**Brief**
All lines at and after the one containing "Image resolution: width=424", up to the end of the listing below, are to be printed exactly, with the pictures omitted.

**Material provided**
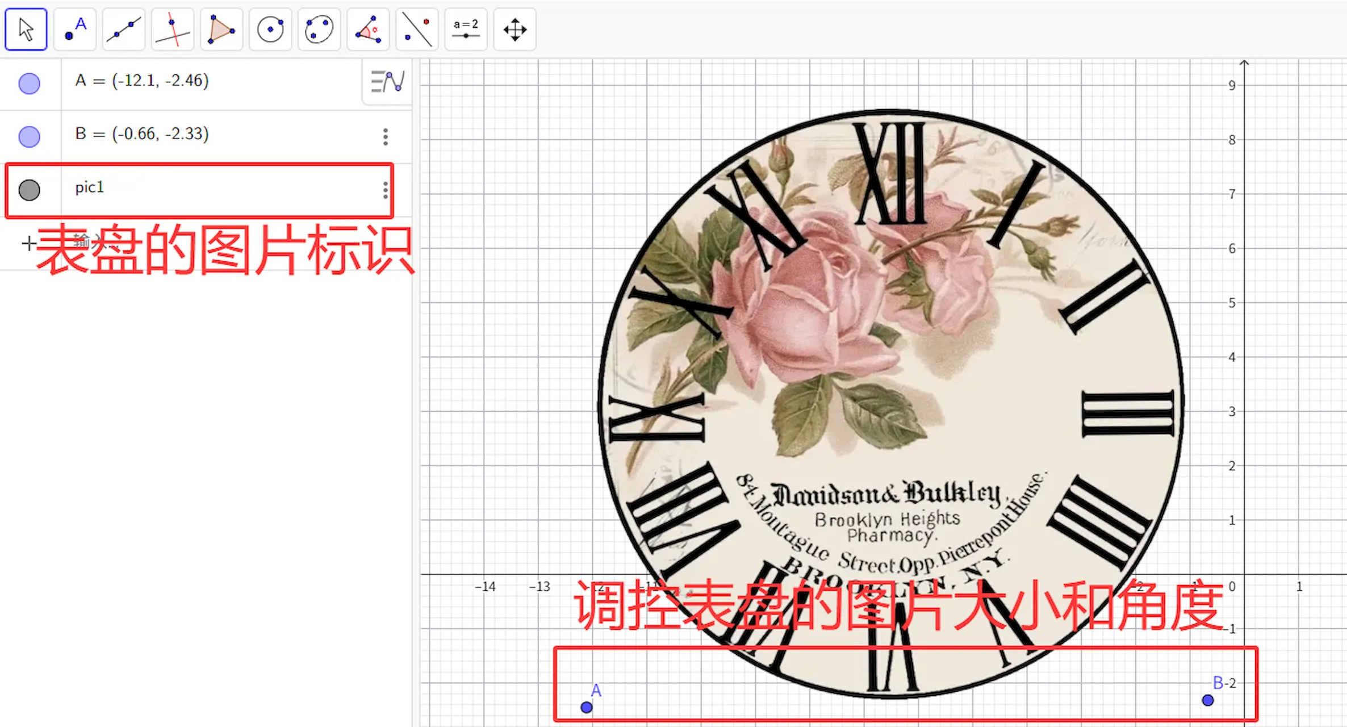Select Circle with Center tool
This screenshot has width=1347, height=727.
[x=270, y=30]
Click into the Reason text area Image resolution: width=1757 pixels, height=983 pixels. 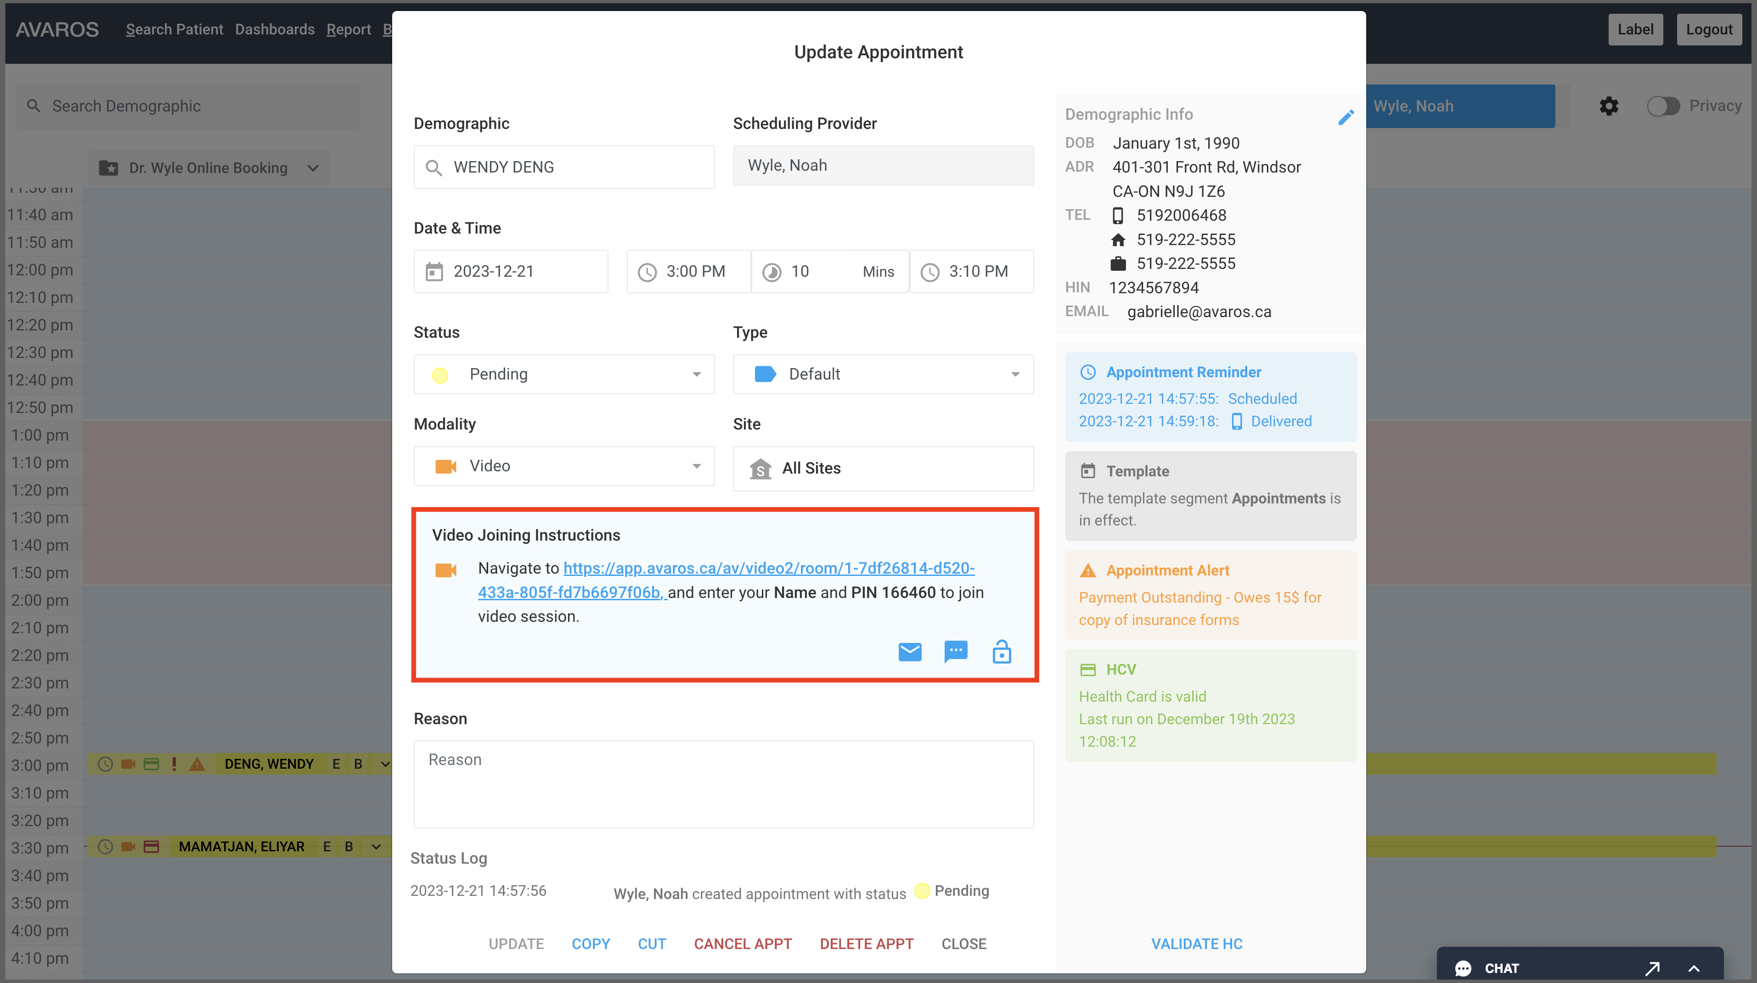[x=723, y=784]
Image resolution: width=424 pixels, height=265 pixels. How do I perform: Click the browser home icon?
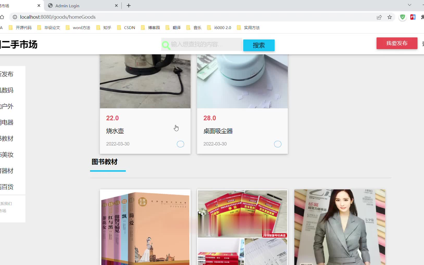tap(2, 17)
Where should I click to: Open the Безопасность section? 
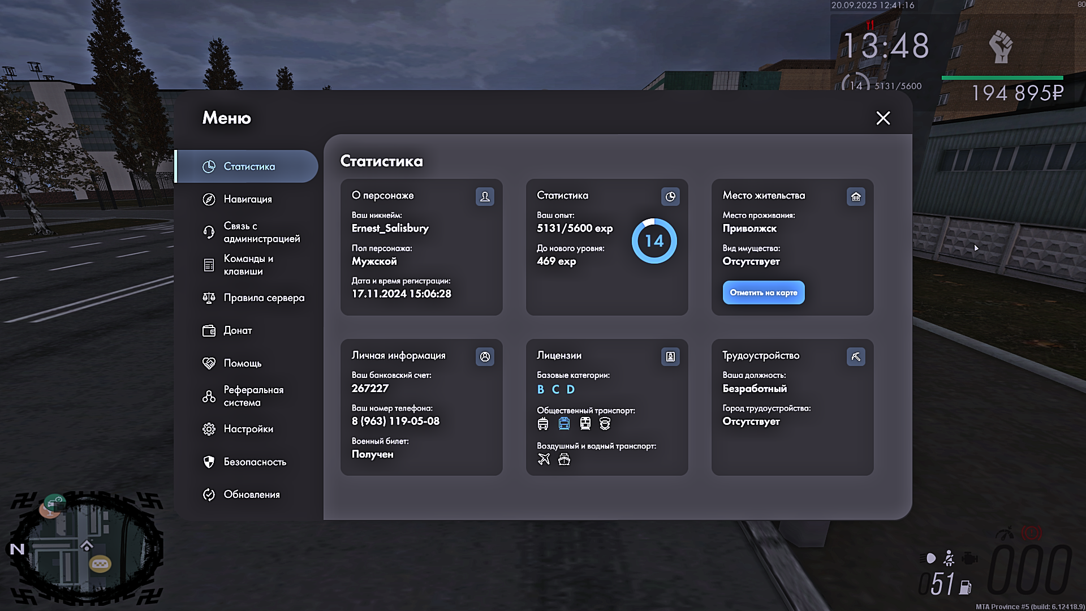(x=255, y=462)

**Answer space**
Image resolution: width=424 pixels, height=265 pixels. How do I perform: Click the browser home icon?
tap(2, 17)
Where should I click to: Open the Безопасность section? 
(x=255, y=462)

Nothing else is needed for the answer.